* _TASK ITEM_: Your task is to write out the full listing once more, exactly.
- - - - - - -
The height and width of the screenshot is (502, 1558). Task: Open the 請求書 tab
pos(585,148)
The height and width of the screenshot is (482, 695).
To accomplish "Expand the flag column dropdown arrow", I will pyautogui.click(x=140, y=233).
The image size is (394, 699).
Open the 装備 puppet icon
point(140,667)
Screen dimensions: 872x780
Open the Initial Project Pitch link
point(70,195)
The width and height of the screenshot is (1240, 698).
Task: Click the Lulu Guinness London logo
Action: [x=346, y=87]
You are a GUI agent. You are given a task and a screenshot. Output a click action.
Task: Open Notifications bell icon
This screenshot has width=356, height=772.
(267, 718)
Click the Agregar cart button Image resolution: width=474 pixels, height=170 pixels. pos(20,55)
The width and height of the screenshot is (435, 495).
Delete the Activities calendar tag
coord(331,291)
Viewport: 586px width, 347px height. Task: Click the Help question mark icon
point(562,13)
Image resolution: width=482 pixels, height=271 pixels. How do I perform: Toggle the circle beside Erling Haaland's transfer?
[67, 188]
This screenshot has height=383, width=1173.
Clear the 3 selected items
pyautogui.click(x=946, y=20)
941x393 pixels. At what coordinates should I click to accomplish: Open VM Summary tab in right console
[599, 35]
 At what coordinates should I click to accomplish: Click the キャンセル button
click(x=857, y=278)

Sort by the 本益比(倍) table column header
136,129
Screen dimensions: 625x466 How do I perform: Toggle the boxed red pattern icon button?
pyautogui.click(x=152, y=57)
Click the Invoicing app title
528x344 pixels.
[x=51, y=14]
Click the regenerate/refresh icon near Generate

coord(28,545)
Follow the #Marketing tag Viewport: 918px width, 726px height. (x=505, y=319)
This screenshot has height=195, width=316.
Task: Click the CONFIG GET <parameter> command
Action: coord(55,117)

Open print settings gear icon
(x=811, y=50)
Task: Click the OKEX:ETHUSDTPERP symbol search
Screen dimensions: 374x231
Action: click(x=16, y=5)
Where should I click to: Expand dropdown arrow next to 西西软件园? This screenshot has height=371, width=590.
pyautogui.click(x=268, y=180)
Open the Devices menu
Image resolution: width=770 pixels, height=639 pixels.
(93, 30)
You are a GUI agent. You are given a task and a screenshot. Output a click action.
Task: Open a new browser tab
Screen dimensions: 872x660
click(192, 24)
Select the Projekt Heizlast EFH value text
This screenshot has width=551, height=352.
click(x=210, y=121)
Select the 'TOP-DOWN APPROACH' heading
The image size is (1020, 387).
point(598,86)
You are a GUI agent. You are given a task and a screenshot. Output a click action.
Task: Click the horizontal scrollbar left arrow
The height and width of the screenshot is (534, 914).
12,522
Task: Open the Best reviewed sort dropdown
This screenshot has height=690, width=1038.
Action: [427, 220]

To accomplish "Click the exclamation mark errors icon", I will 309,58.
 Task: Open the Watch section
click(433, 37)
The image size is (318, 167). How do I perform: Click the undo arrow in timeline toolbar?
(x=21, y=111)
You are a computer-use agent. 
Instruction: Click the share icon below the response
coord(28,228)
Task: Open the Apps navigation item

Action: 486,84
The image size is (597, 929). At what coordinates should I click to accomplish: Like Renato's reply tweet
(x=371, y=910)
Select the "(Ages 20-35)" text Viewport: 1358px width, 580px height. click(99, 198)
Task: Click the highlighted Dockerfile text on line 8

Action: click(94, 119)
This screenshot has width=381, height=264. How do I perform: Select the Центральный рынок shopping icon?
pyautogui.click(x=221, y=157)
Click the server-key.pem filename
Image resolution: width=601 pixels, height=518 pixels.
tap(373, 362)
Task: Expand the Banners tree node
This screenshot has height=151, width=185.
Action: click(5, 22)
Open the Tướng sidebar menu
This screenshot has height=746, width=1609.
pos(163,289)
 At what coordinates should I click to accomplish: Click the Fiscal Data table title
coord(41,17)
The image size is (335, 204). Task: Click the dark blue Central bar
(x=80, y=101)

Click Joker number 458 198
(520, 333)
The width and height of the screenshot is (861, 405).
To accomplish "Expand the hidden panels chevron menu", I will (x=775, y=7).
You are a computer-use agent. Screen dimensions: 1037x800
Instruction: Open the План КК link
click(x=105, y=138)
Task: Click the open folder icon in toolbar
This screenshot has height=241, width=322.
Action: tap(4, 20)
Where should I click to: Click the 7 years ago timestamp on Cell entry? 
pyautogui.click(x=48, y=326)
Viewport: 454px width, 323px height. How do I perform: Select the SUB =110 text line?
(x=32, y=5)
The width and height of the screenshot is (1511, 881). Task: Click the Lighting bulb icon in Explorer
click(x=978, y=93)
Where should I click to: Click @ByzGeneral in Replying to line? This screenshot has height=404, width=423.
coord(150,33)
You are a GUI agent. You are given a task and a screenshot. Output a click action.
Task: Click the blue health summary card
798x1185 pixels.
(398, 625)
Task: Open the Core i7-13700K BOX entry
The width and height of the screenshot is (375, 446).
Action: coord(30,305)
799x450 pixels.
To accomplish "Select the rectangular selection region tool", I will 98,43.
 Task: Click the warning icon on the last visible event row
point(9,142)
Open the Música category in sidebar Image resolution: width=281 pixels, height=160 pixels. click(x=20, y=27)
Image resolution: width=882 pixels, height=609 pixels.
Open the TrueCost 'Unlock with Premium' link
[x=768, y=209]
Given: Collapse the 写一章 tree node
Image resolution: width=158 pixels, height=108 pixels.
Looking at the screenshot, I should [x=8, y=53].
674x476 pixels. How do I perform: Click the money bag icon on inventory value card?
- - - - - - -
* _TASK RESULT_:
The height and width of the screenshot is (502, 1558). Task: Open the 請求書 tab
pos(585,148)
The height and width of the screenshot is (482, 695).
To accomplish "Expand the flag column dropdown arrow", I will pyautogui.click(x=140, y=233).
The image size is (394, 699).
Open the 装備 puppet icon
point(140,667)
Screen dimensions: 872x780
Open the Initial Project Pitch link
point(70,195)
The width and height of the screenshot is (1240, 698).
Task: Click the Lulu Guinness London logo
Action: [x=346, y=87]
You are a GUI agent. You are given a task and a screenshot. Output a click action.
Task: Open Notifications bell icon
This screenshot has width=356, height=772.
(267, 718)
Click the Agregar cart button Image resolution: width=474 pixels, height=170 pixels. pos(20,55)
The width and height of the screenshot is (435, 495).
Delete the Activities calendar tag
coord(331,291)
Viewport: 586px width, 347px height. Task: Click the Help question mark icon
point(562,13)
Image resolution: width=482 pixels, height=271 pixels. How do I perform: Toggle the circle beside Erling Haaland's transfer?
[67, 188]
This screenshot has height=383, width=1173.
Clear the 3 selected items
pyautogui.click(x=946, y=20)
941x393 pixels. At what coordinates should I click to accomplish: Open VM Summary tab in right console
[599, 35]
 At what coordinates should I click to accomplish: Click the キャンセル button
click(x=857, y=278)

Sort by the 本益比(倍) table column header
136,129
Screen dimensions: 625x466 How do I perform: Toggle the boxed red pattern icon button?
pyautogui.click(x=152, y=57)
Click the Invoicing app title
528x344 pixels.
[x=51, y=14]
Click the regenerate/refresh icon near Generate

coord(28,545)
Follow the #Marketing tag Viewport: 918px width, 726px height. (x=505, y=319)
This screenshot has height=195, width=316.
Task: Click the CONFIG GET <parameter> command
Action: coord(55,117)

Open print settings gear icon
(x=811, y=50)
Task: Click the OKEX:ETHUSDTPERP symbol search
Screen dimensions: 374x231
Action: click(x=16, y=5)
Where should I click to: Expand dropdown arrow next to 西西软件园? This screenshot has height=371, width=590.
pyautogui.click(x=268, y=180)
Open the Devices menu
Image resolution: width=770 pixels, height=639 pixels.
(93, 30)
You are a GUI agent. You are given a task and a screenshot. Output a click action.
Task: Open a new browser tab
Screen dimensions: 872x660
click(192, 24)
Select the Projekt Heizlast EFH value text
This screenshot has width=551, height=352.
click(x=210, y=121)
Select the 'TOP-DOWN APPROACH' heading
The image size is (1020, 387).
point(598,86)
You are a GUI agent. You are given a task and a screenshot. Output a click action.
Task: Click the horizontal scrollbar left arrow
The height and width of the screenshot is (534, 914).
12,522
Task: Open the Best reviewed sort dropdown
This screenshot has height=690, width=1038.
Action: [427, 220]

To accomplish "Click the exclamation mark errors icon", I will 309,58.
 Task: Open the Watch section
click(433, 37)
The image size is (318, 167). How do I perform: Click the undo arrow in timeline toolbar?
(x=21, y=111)
You are a computer-use agent. 
Instruction: Click the share icon below the response
coord(28,228)
Task: Open the Apps navigation item

Action: 486,84
The image size is (597, 929). At what coordinates should I click to accomplish: Like Renato's reply tweet
(x=371, y=910)
Select the "(Ages 20-35)" text Viewport: 1358px width, 580px height. click(99, 198)
Task: Click the highlighted Dockerfile text on line 8

Action: click(94, 119)
This screenshot has width=381, height=264. How do I perform: Select the Центральный рынок shopping icon?
pyautogui.click(x=221, y=157)
Click the server-key.pem filename
Image resolution: width=601 pixels, height=518 pixels.
tap(373, 362)
Task: Expand the Banners tree node
This screenshot has height=151, width=185.
Action: click(5, 22)
Open the Tướng sidebar menu
This screenshot has height=746, width=1609.
pos(163,289)
 At what coordinates should I click to accomplish: Click the Fiscal Data table title
coord(41,17)
The image size is (335, 204). Task: Click the dark blue Central bar
(x=80, y=101)

Click Joker number 458 198
(520, 333)
The width and height of the screenshot is (861, 405).
To accomplish "Expand the hidden panels chevron menu", I will (x=775, y=7).
You are a computer-use agent. Screen dimensions: 1037x800
Instruction: Open the План КК link
click(x=105, y=138)
Task: Click the open folder icon in toolbar
This screenshot has height=241, width=322.
Action: tap(4, 20)
Where should I click to: Click the 7 years ago timestamp on Cell entry? 
pyautogui.click(x=48, y=326)
Viewport: 454px width, 323px height. How do I perform: Select the SUB =110 text line?
(x=32, y=5)
The width and height of the screenshot is (1511, 881). Task: Click the Lighting bulb icon in Explorer
click(x=978, y=93)
Where should I click to: Click @ByzGeneral in Replying to line? This screenshot has height=404, width=423.
coord(150,33)
You are a GUI agent. You are given a task and a screenshot. Output a click action.
Task: Click the blue health summary card
798x1185 pixels.
(398, 625)
Task: Open the Core i7-13700K BOX entry
The width and height of the screenshot is (375, 446).
Action: coord(30,305)
799x450 pixels.
To accomplish "Select the rectangular selection region tool", I will 98,43.
 Task: Click the warning icon on the last visible event row
point(9,142)
Open the Música category in sidebar Image resolution: width=281 pixels, height=160 pixels. click(x=20, y=27)
Image resolution: width=882 pixels, height=609 pixels.
Open the TrueCost 'Unlock with Premium' link
[x=768, y=209]
Given: Collapse the 写一章 tree node
Image resolution: width=158 pixels, height=108 pixels.
Looking at the screenshot, I should [x=8, y=53].
674x476 pixels. How do I perform: Click the money bag icon on inventory value card?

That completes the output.